The first time I met Deval Patrick, I was covering a local politicians' St. Patrick's Day party for The Daily News Tribune. While I was running around trying to get quotes, Patrick went up to my boyfriend-who was slouched against a wall probably regretting his offer to come with me-and said, "Hey, man, who are you with?"He admitted he just came along to keep me company. "You're with the reporter?" Patrick exclaimed, "Oh, man, that's totally sweet!" He saw me and shouted, "Hey, you should buy this guy a drink!"

I got the opportunity to interview Patrick again when he came to Brandeis Thursday. Before, I liked him. Now, I'm convinced. Just as the United States needed Bill Clinton in the early 90's, Massachusetts needs Deval Patrick. The question is whether the state will warm up to that fact in time for the September primaries.

First, a brief bio for those of you who-like me a month ago-don't really know who he is. Patrick grew up on welfare on the South Side of Chicago. He lived in a tenement home, sharing one bedroom with his mother and sister. When I asked him what he was like back then he smiled sheepishly and admitted, "I did my homework. I was boring."

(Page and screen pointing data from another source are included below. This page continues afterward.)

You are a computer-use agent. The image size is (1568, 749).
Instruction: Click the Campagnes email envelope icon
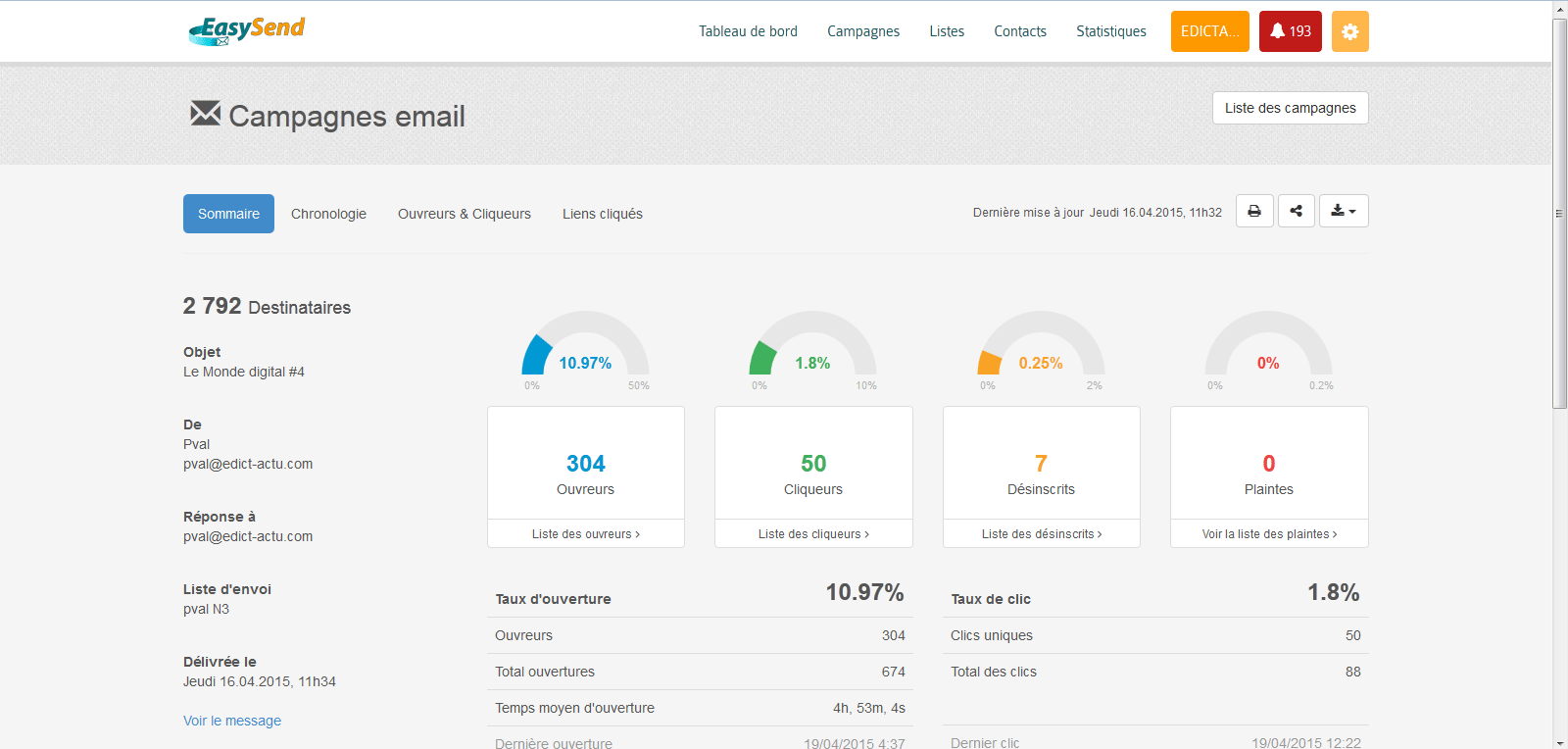click(205, 114)
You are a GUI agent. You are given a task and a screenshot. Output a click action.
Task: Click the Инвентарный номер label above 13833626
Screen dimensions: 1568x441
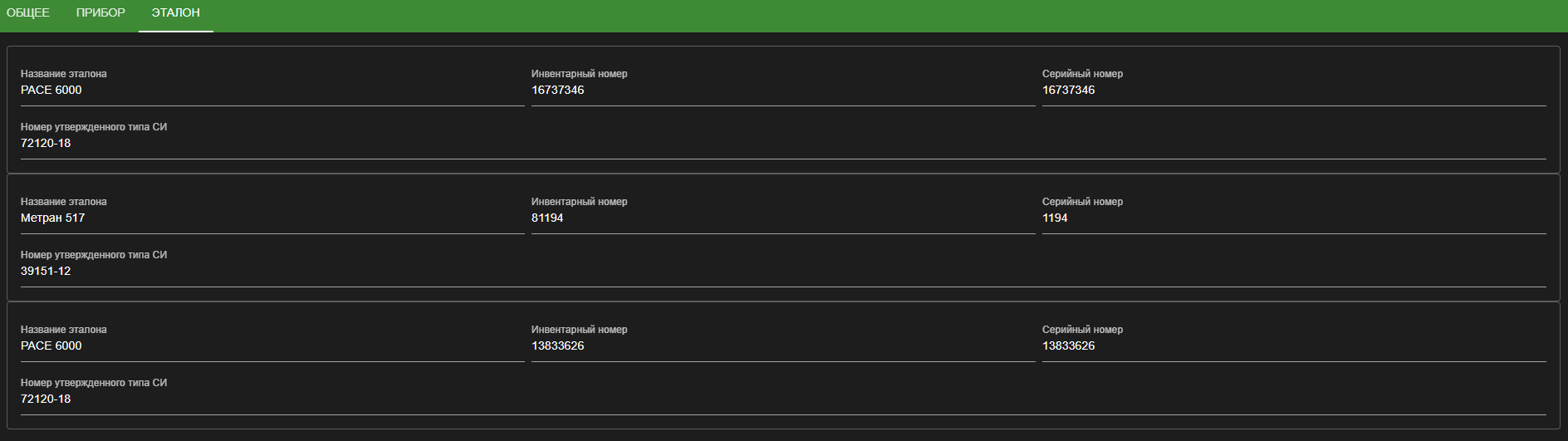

When he was 13, his seventh grade English teacher told him to apply for the "A Better Chance" program, which puts high-achieving inner-city kids into private schools. Patrick was placed at Milton Academy, a super-swish prep school about a half-hour drive from Brandeis. From there he went to Harvard College and Harvard Law School. He was an assistant attorney general for civil rights in the Clinton administration, and then he worked in the boardrooms of Texaco and Coca-Cola.

His rsum is impressive, but both in person and at the podium, Patrick appears convincingly humble, thoughtful and honest.

The reason Massachusetts needs Patrick is because its politics, like its economy, are stagnating under uninteresting leadership. Many see governor Mitt Romney as an egotistic businessman who spends his time traveling to different states-stealthily campaigning for a presidential race he has no chance of winning, scorning Massachusetts and its weird liberal values. Patrick, however, is thoroughly intelligent-he understands politics, he understands business and, most importantly, he understands people. His passion and energy are contagious-and are exactly what Massachusetts needs right now.

Here's the problem I anticipate for Patrick: As we saw in the last two presidential elections, when it comes to politics in America, complexity is a bad word. So often it seems as though if voters can't pigeonhole candidates into two or three words they understand, they get nervous and choose the safe option.

Patrick's main Democratic rival, Attorney General Tom Reilly, understands this perfectly. His story is simple: He's the son of poor Irish immigrants, and he worked his way up in the world, never forgetting his working-class roots.

Patrick is a bit more complicated. He's a minority candidate, so you'd assume he'd get the minority vote as a given. But with his slick suits and suave manners, he screams Harvard rather than Roxbury. Even though he's a walking rags-to-riches Horatio Alger character, he doesn't look like it. He looks like a black man with two feet firmly planted in America's upper-middle class elite.

"Don't put me in a box, because I won't fit," Patrick told me when I began to suggest this to him. He said he has found that his grassroots campaign-which involves traveling 4,000 miles every month around Massachusetts-has been as successful in Lexington and Cambridge as in poorer, working class towns around Massachusetts. "I want to and will compete in every corner of the state," he said.

I have no doubt that anyone who watches Patrick speak will fall for him-it's just a matter of time. If Patrick can reach enough people before the September primaries, then he has a good chance of shaking off one of American politics' most shameful, embarrassing qualities: its instinctive distrust of an unusual candidate, especially when that candidate isn't white.

It all depends on whether Massachusetts can realize quickly enough what it so desperately needs.